A single book, mind you, like billions of others that exists on paper. Not the electronic kind that floats around like dust motes in some mysterious digital ether. A book I can hold in my hands. One created from the physical remains of a tree that was killed for the kind of materialist capitalist purpose that I also adore.
This isn’t a Ph.D. treatise on the lumber industry, but just for the fun of it, I looked up “Tree and Wood Facts” published by the North American Forest Foundation, and learned that:
By the year 2020 “the softwood industry was able to plant 3 new trees for every one harvested in 2020.”
“Each year, the U.S. plants over 1 billion trees and Canada plants over 600 million trees. Both countries have spurred more than 50 consecutive years of net forest growth that exceeds annual forest harvests due to responsible forest management.”
“Since 2020, the softwood industry has supported more than 775,000 jobs, direct and indirect.
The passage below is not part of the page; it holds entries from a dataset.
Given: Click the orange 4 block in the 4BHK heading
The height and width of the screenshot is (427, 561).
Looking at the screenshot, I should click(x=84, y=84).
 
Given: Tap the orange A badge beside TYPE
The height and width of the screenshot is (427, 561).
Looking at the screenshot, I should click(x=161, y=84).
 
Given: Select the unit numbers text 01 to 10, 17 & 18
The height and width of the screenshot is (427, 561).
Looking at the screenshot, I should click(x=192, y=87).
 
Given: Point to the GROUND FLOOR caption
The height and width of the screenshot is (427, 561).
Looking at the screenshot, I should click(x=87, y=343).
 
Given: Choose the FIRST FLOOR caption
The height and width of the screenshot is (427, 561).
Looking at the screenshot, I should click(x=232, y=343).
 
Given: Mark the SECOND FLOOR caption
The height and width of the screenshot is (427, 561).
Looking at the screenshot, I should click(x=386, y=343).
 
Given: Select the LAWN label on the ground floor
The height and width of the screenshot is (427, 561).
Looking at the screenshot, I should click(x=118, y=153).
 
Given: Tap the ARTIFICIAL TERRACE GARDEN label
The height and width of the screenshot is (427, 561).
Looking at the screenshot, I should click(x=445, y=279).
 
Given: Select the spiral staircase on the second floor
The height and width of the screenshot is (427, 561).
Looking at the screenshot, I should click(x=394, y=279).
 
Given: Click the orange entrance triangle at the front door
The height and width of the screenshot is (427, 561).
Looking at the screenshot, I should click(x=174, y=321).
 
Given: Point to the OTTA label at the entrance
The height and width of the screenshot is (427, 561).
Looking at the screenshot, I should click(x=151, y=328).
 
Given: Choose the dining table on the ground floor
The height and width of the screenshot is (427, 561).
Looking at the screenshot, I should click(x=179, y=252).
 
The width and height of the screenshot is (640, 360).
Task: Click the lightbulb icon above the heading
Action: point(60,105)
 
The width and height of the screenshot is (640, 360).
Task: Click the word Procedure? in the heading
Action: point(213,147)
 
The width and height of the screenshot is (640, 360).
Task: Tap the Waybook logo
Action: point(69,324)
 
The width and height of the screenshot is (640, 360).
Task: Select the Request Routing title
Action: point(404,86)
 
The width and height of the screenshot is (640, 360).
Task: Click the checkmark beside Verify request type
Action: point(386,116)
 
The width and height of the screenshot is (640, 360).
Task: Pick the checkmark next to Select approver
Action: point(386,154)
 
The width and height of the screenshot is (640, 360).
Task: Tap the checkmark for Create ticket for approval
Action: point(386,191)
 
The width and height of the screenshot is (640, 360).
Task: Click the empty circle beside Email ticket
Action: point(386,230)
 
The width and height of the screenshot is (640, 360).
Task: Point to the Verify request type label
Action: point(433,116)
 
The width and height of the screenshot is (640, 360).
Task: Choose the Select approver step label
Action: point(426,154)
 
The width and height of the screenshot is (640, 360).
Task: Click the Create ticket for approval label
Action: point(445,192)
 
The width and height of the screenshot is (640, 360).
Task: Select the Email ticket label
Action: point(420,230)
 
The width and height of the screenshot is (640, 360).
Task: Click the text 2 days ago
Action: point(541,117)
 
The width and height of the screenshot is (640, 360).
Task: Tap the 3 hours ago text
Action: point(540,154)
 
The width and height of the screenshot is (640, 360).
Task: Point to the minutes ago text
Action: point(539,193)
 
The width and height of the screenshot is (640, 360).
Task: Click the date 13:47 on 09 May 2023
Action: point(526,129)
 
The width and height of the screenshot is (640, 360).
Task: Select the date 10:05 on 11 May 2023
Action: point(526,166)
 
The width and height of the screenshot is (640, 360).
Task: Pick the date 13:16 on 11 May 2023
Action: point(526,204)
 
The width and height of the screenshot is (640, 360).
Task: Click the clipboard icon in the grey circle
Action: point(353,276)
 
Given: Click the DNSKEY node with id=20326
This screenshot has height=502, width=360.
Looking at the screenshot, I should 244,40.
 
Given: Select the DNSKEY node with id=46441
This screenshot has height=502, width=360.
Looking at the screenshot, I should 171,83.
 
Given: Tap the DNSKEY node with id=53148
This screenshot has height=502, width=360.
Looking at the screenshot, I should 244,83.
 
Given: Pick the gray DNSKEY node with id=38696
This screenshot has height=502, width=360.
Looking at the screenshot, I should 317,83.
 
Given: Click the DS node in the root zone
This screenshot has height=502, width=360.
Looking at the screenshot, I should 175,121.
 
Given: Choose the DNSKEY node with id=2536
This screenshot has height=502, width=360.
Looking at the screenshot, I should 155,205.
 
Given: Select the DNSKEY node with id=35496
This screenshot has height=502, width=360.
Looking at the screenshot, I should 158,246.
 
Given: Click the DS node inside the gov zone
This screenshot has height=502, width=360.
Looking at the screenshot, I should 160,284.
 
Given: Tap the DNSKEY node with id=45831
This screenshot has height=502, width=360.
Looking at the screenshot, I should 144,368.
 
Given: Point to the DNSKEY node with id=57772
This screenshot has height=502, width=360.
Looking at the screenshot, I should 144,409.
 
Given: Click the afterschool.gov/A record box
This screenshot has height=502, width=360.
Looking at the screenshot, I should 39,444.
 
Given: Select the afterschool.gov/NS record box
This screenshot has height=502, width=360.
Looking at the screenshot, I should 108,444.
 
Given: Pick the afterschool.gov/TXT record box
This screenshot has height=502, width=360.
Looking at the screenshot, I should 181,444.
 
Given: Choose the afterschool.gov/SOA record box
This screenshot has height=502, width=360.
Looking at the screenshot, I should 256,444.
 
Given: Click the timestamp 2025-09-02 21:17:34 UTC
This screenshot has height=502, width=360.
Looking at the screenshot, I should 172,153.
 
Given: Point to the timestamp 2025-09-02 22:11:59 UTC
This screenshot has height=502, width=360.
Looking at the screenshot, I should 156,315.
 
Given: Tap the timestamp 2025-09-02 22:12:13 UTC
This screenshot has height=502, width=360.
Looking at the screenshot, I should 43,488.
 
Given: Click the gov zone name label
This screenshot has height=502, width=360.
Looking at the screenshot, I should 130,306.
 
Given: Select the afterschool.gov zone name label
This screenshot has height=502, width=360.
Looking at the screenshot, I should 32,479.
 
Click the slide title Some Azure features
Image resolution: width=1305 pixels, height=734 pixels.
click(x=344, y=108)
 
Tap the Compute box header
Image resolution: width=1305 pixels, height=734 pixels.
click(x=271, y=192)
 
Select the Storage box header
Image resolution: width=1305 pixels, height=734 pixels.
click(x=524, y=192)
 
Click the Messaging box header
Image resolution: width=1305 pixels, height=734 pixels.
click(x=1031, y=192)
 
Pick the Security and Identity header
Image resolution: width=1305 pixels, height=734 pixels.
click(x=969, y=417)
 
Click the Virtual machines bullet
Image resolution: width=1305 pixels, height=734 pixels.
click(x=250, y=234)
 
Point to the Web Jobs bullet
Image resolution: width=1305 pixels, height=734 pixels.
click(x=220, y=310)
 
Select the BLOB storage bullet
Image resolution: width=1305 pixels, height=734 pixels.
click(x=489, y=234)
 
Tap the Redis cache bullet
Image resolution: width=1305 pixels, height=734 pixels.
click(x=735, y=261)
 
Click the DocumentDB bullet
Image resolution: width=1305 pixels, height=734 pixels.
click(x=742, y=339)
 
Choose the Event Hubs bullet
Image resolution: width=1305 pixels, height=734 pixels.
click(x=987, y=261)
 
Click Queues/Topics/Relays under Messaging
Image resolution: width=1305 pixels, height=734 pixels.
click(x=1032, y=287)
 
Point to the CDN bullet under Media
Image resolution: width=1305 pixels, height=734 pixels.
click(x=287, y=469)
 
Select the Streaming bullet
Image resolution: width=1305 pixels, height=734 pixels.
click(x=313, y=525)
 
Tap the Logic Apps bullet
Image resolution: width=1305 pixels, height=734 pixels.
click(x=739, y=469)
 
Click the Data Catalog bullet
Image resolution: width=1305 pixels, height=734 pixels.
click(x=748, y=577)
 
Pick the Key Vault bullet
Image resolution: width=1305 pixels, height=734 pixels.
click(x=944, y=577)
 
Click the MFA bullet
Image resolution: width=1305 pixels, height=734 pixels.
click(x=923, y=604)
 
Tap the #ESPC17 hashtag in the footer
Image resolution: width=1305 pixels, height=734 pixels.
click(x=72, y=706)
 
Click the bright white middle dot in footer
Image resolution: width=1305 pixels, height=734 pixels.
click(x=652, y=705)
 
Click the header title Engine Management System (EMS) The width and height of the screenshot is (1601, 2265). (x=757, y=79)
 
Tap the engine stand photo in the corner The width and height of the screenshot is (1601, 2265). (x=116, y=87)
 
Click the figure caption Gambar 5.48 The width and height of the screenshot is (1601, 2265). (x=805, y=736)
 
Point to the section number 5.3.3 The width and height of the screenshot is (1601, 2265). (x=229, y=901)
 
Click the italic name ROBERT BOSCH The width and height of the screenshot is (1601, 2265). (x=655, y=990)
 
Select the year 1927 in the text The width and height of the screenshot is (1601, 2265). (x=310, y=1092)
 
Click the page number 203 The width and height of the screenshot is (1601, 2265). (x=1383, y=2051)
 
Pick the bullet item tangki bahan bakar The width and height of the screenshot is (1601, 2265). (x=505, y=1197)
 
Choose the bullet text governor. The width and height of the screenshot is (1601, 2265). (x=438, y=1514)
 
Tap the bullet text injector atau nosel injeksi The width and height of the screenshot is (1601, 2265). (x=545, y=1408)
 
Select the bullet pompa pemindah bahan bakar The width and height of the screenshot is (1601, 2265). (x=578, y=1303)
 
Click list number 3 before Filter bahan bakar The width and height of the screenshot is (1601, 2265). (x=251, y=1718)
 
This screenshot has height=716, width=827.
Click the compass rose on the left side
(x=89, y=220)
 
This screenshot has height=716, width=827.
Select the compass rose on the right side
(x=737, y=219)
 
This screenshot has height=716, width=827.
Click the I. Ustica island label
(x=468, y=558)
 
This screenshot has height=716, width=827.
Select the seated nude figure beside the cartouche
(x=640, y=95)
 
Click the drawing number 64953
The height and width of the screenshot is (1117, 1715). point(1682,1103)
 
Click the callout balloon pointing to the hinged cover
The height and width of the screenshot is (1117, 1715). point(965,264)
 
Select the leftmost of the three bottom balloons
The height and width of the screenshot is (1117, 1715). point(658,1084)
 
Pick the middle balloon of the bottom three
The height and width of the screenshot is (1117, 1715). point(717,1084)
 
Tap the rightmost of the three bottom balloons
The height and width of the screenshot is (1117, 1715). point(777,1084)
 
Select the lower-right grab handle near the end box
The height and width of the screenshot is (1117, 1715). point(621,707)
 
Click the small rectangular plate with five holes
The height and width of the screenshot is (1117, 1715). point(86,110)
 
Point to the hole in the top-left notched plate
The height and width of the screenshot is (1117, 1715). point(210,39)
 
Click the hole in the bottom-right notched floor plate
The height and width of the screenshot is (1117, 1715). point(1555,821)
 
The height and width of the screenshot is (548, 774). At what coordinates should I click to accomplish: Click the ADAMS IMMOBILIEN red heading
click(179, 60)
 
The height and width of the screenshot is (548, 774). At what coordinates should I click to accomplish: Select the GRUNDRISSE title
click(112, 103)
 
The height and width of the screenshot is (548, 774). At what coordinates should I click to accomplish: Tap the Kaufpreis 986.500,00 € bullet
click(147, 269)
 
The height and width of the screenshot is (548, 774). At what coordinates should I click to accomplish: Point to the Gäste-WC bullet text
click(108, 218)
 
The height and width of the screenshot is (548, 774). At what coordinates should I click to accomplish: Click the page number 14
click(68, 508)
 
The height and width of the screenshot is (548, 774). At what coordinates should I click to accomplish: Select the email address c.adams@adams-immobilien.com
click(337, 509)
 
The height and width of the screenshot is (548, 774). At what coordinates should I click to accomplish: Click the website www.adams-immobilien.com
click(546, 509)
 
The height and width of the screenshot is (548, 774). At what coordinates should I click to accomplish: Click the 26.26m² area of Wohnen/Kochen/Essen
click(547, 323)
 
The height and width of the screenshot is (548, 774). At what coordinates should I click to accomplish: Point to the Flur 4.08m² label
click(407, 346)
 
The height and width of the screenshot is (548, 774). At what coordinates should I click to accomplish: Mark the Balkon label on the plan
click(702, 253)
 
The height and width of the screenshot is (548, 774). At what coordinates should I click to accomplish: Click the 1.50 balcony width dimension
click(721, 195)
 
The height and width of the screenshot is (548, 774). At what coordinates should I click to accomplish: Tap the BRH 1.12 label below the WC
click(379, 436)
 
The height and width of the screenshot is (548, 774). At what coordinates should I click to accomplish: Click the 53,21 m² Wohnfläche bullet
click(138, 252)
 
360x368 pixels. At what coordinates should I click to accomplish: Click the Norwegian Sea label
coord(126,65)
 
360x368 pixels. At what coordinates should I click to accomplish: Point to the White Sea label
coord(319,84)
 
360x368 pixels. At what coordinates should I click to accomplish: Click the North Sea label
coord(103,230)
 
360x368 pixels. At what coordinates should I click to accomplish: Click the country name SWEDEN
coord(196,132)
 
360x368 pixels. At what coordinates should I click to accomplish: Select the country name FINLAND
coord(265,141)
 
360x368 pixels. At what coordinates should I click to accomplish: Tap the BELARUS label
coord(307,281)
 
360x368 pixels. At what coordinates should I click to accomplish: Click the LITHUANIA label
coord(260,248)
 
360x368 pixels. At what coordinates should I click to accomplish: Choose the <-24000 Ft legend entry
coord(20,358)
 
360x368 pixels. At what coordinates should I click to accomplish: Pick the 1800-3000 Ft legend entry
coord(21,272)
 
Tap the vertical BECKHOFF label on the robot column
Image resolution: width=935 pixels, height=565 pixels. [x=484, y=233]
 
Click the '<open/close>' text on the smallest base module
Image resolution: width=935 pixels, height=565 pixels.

These jobs are all a part of the lumber harvesting and manufacturing industry.”
And so on.
Bottom line, I love trees. They are beautiful. I personally, with my own little hands, planted over twenty in my front and back yards. But ... do I think that I shall never see, a book as lovely as a tree?
And rather than skulk off like a coward and mutely allow bullies to pick on the unpopular tree-harvesting industry in my school’s lunch room, I hereby sit at its table, and shout from the mountaintops (okay. Shout from my legal pad): I love paper.
So put that in your pipe and smoke it!